La domanda: “Seguire le proprie passioni o garantirsi un futuro economico?” è diventata centrale, soprattutto se la propria passione non è l’ingegneria matematica ma vive nel campo artistico e umanistico.
In realtà questa domanda ha radici ben più profonde nella percezione che la società e l’establishment politico-economico hanno delle arti in generale.
Una visione solitamente negativa che si traduce in una diminuzione di investimenti in questi settori.
A quanti sono convinti che il campo umanistico nulla abbia da offrire alla società, consigliamo vivamente di leggere la recente ricerca di Paul Benneworth, Magnus Gulbrandsen e Ellen Hazelkorn “The Impact and Future of Arts and Humanities Research” (Palgrave Springer, 2016) che ribalta la prospettiva sull’argomento.

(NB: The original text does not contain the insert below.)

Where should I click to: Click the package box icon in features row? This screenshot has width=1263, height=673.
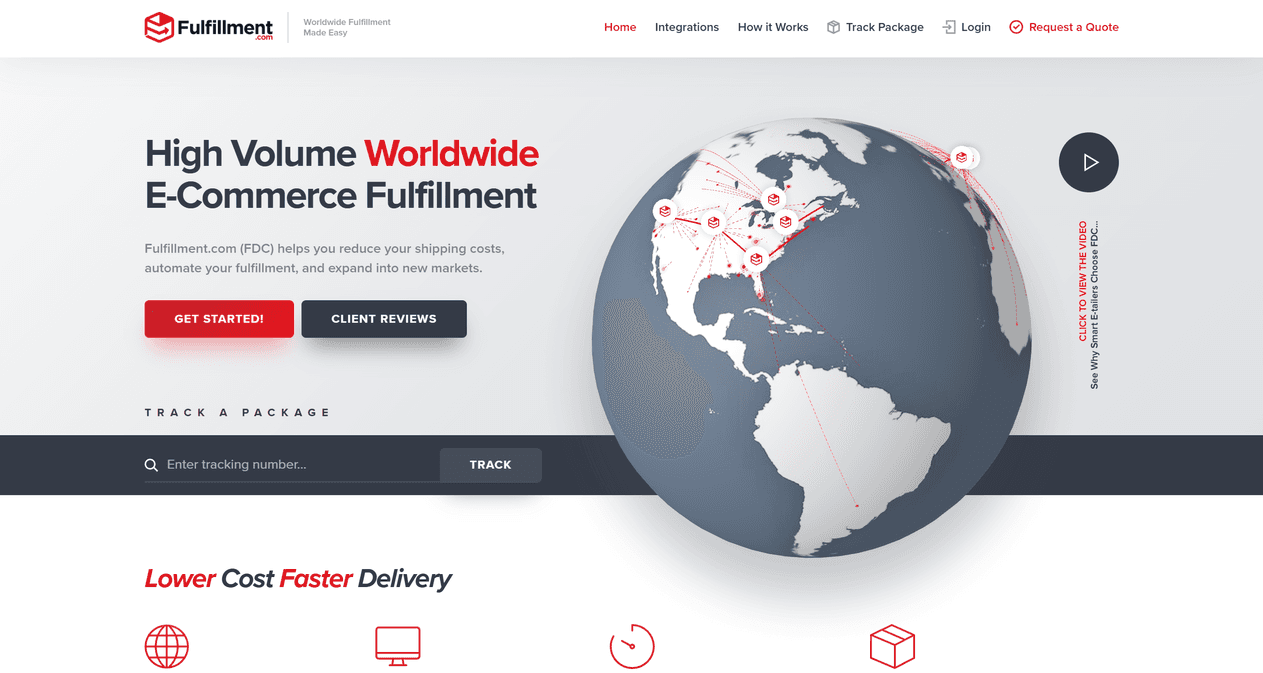[x=893, y=646]
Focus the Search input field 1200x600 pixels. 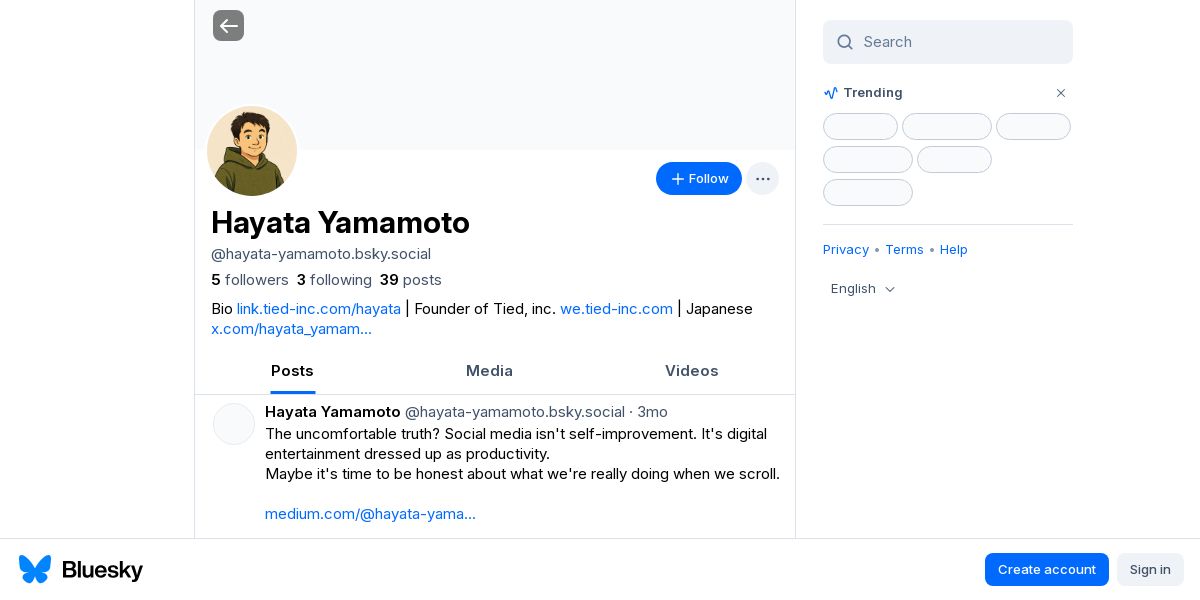coord(960,42)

Questo team europeo ha esplorato l’impatto e il valore generati da ricerche finanziate con soldi pubblici nel campo umanistico, analizzando una serie di case studies, tra i quali il lavoro del filosofo norvegese Arne Næss, quello del Dutch Institute for War, Holocaust and Genocide Studies e del filosofo irlandese Philip Pettit.

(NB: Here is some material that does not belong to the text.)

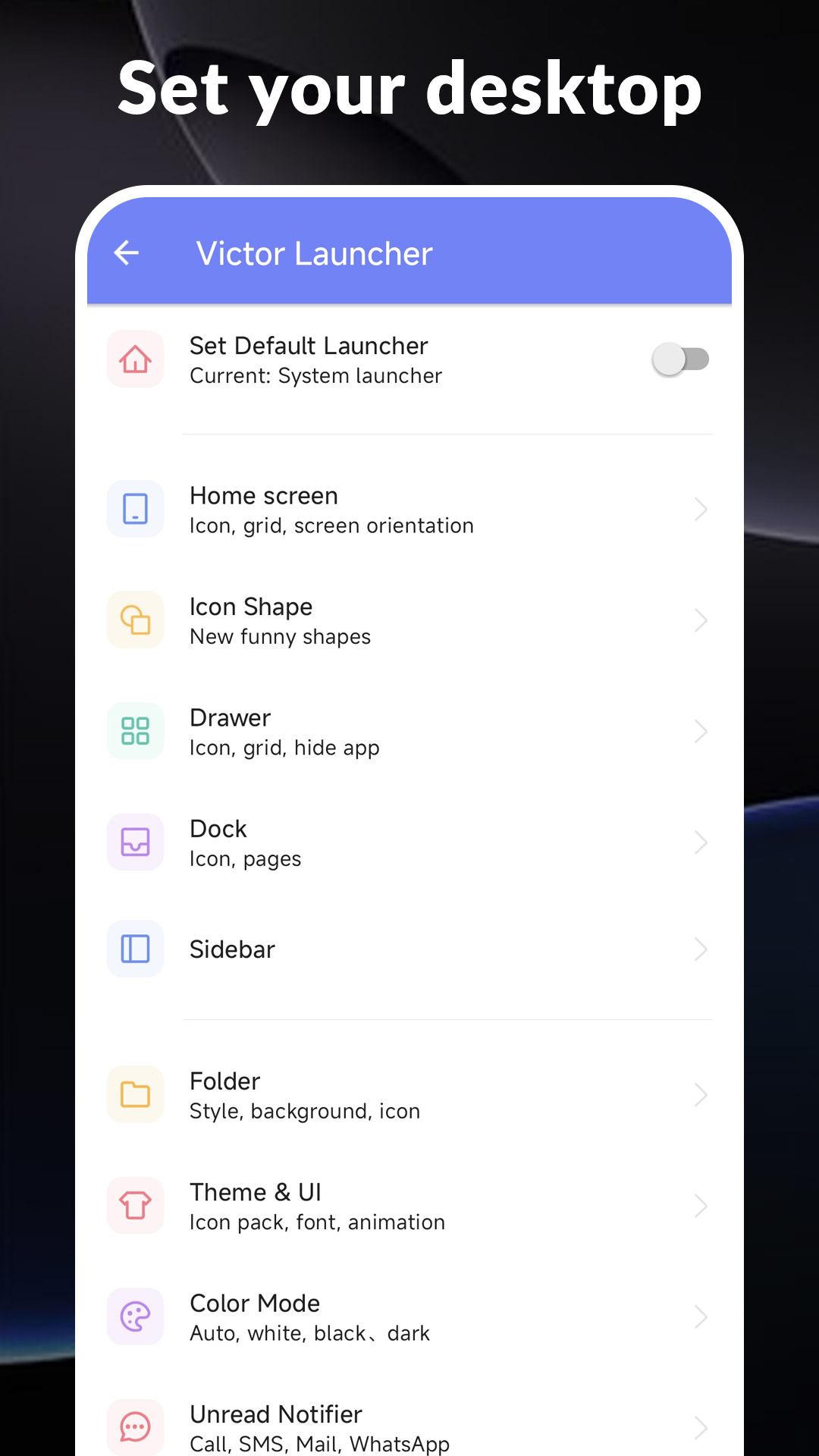Tap the red home icon for Default Launcher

"Abbiamo iniziato la nostra ricerca con un certo scetticismo", affermano gli autori in un articolo su University World News, “Ma ora siamo convinti che le arti e le scienze umane possano avere un importante valore per la collettività”.
Il reale impatto di queste ricerche infatti, secondo gli autori, si trova nella capacità di incentivare nella società trasformazioni ed evoluzioni positive che impattano su tutta la collettività, non solo sugli specialisti del settore.
Si deve andare oltre la logica che una ricerca crea benefici solo se genera diretti ritorni economici come brevetti, licenze e spin-off companies.
"Senza queste nuove capacità di riflettere e di comprendere sviluppate dalle ricerche nei campi della arti e delle scienze umane, e senza quei fondi pubblici che le rendono possibili, non saremo mai capaci di costruire quella società vivibile, equa e innovativa che ci meritiamo."